───── Exercise inputs ─────

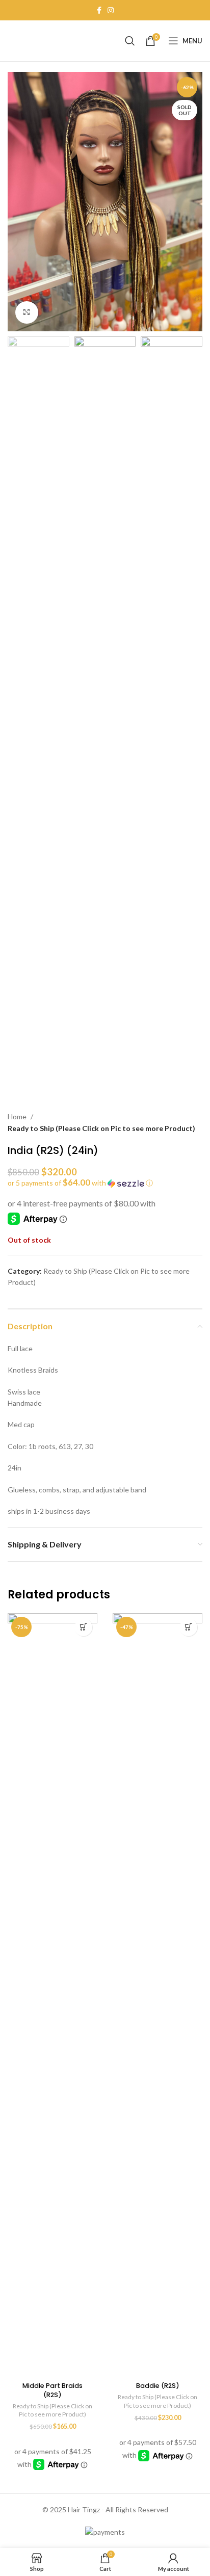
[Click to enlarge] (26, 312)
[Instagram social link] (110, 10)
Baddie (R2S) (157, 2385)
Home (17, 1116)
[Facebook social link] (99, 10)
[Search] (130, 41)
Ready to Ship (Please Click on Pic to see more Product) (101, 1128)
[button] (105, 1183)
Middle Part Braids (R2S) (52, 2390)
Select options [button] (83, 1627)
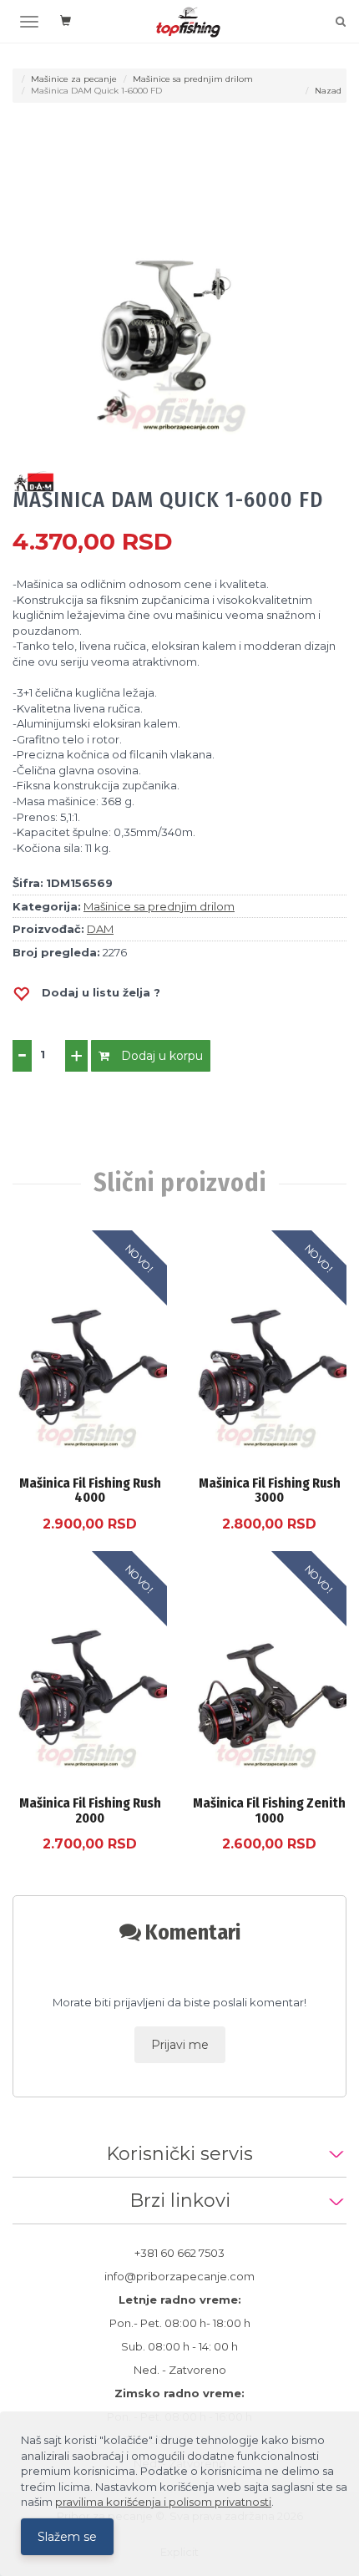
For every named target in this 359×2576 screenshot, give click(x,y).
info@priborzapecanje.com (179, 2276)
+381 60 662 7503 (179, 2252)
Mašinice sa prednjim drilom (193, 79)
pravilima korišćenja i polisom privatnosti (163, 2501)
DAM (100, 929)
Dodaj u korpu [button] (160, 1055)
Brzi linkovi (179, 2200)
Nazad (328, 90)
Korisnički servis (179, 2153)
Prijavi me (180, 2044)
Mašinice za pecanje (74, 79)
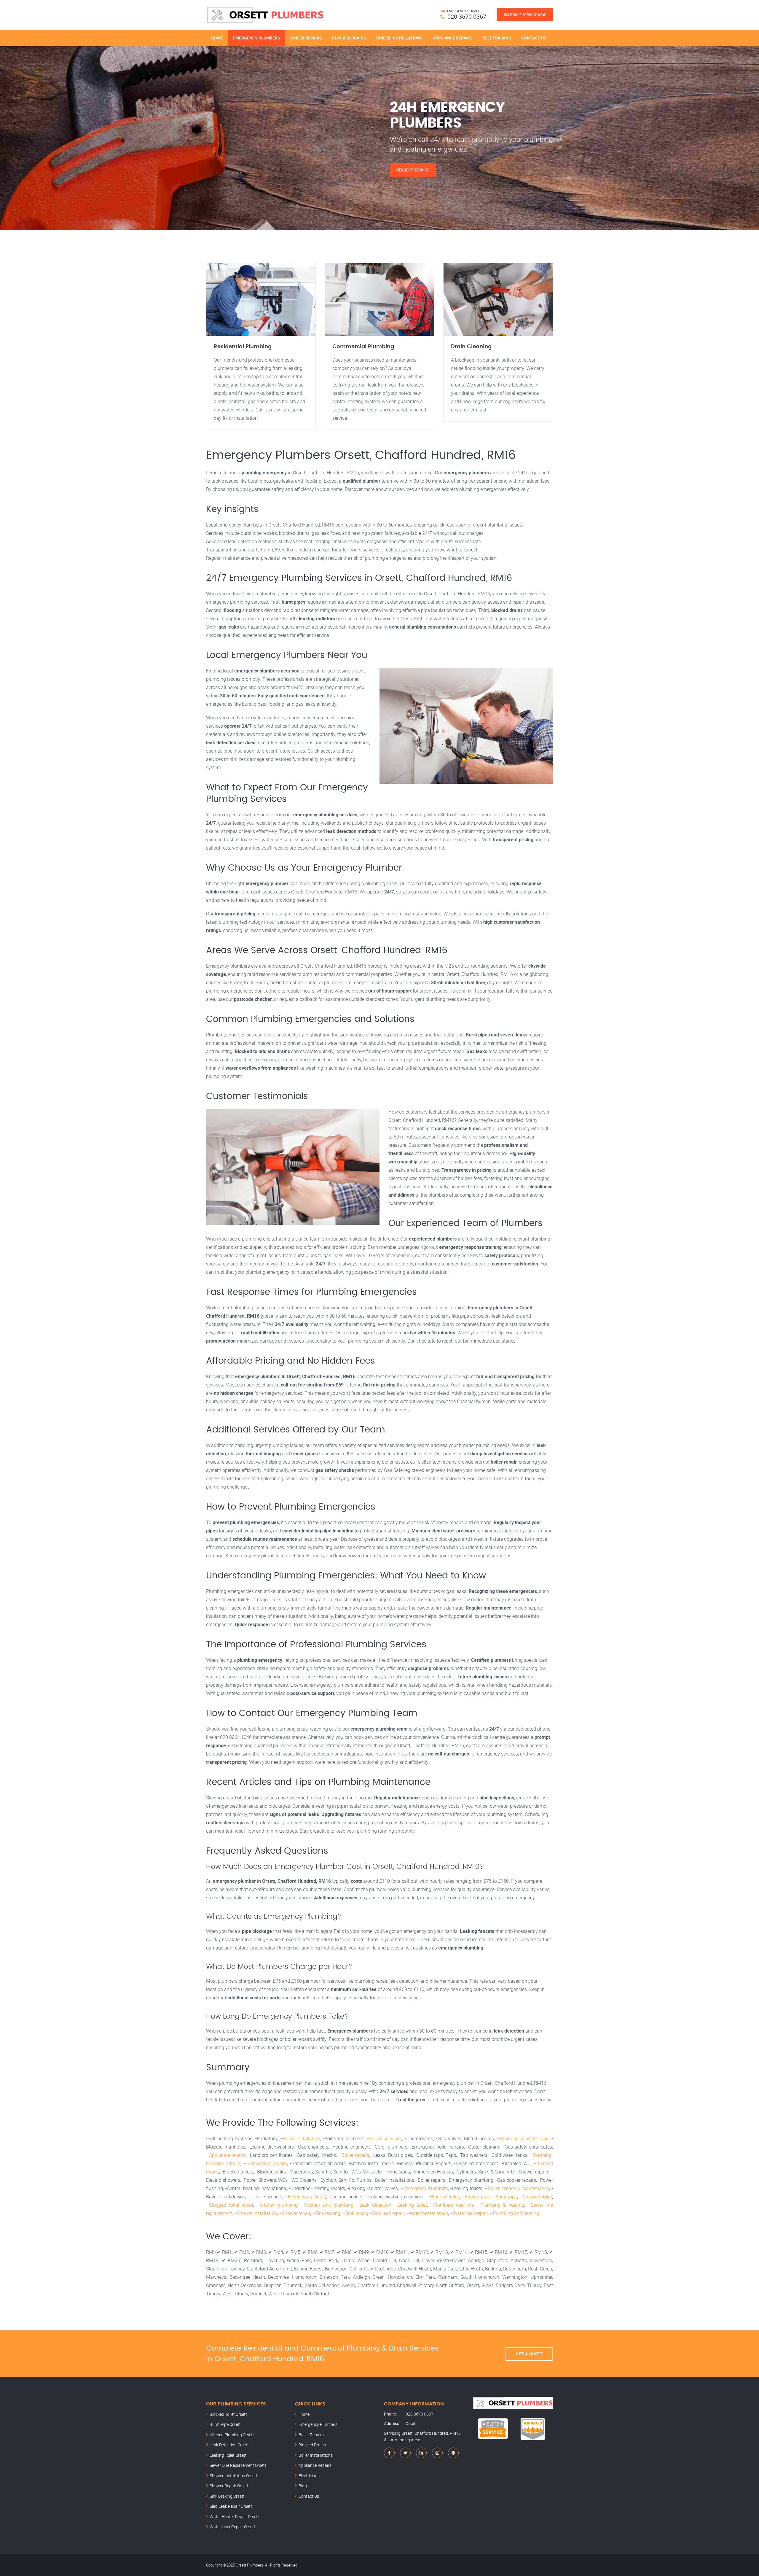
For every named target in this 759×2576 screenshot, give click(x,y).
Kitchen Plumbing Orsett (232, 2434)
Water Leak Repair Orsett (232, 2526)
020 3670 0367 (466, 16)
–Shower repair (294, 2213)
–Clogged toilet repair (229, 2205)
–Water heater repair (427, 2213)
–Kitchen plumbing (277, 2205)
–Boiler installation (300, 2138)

─────
───── Exercise inputs ─────

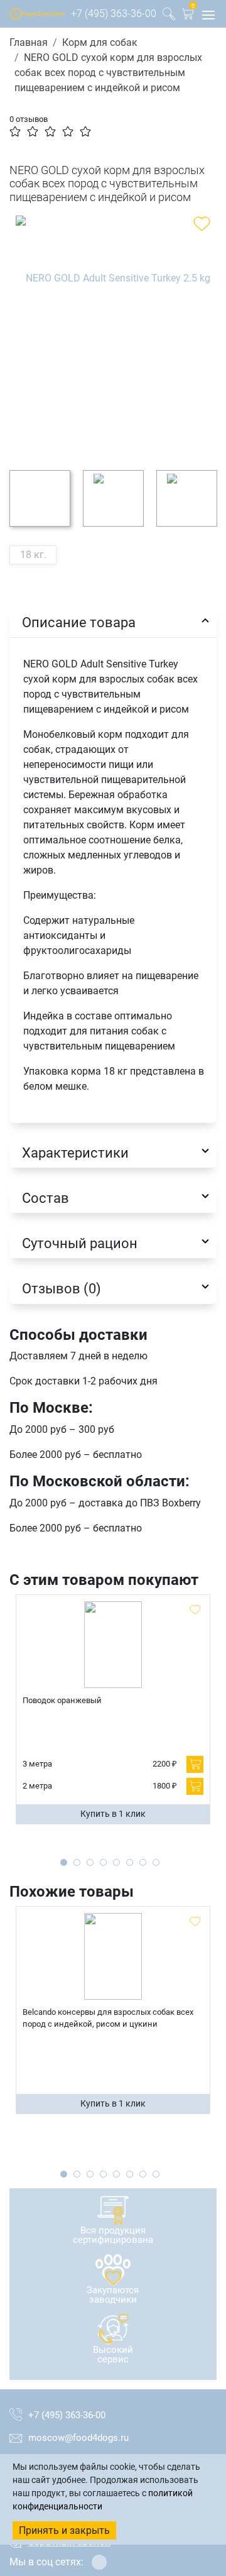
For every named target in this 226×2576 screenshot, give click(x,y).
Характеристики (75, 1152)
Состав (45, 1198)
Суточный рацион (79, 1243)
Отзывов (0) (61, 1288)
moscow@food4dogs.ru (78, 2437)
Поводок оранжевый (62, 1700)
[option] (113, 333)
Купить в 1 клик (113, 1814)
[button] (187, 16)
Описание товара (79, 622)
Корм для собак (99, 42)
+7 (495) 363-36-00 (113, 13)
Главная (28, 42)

─────

## [Work instruction]
Output exactly those lines of the data above that run from the line with "[Click to enlarge] (26, 312)" up to and including the line with "installation (300, 2138)". No pictures go in.

## [Result of the task]
[Click to enlarge] (26, 312)
[Instagram social link] (110, 10)
Baddie (R2S) (157, 2385)
Home (17, 1116)
[Facebook social link] (99, 10)
[Search] (130, 41)
Ready to Ship (Please Click on Pic to see more Product) (101, 1128)
[button] (105, 1183)
Middle Part Braids (R2S) (52, 2390)
Select options [button] (83, 1627)
For every named target in this 359×2576 screenshot, give click(x,y).
info@priborzapecanje.com (179, 2276)
+381 60 662 7503 (179, 2252)
Mašinice sa prednjim drilom (193, 79)
pravilima korišćenja i polisom privatnosti (163, 2501)
DAM (100, 929)
Dodaj u korpu [button] (160, 1055)
Brzi linkovi (179, 2200)
Nazad (328, 90)
Korisnički servis (179, 2153)
Prijavi me (180, 2044)
Mašinice za pecanje (74, 79)
For every named target in this 759×2576 screenshot, give click(x,y).
Kitchen Plumbing Orsett (232, 2434)
Water Leak Repair Orsett (232, 2526)
020 3670 0367 (466, 16)
–Shower repair (294, 2213)
–Clogged toilet repair (229, 2205)
–Water heater repair (427, 2213)
–Kitchen plumbing (277, 2205)
–Boiler installation (300, 2138)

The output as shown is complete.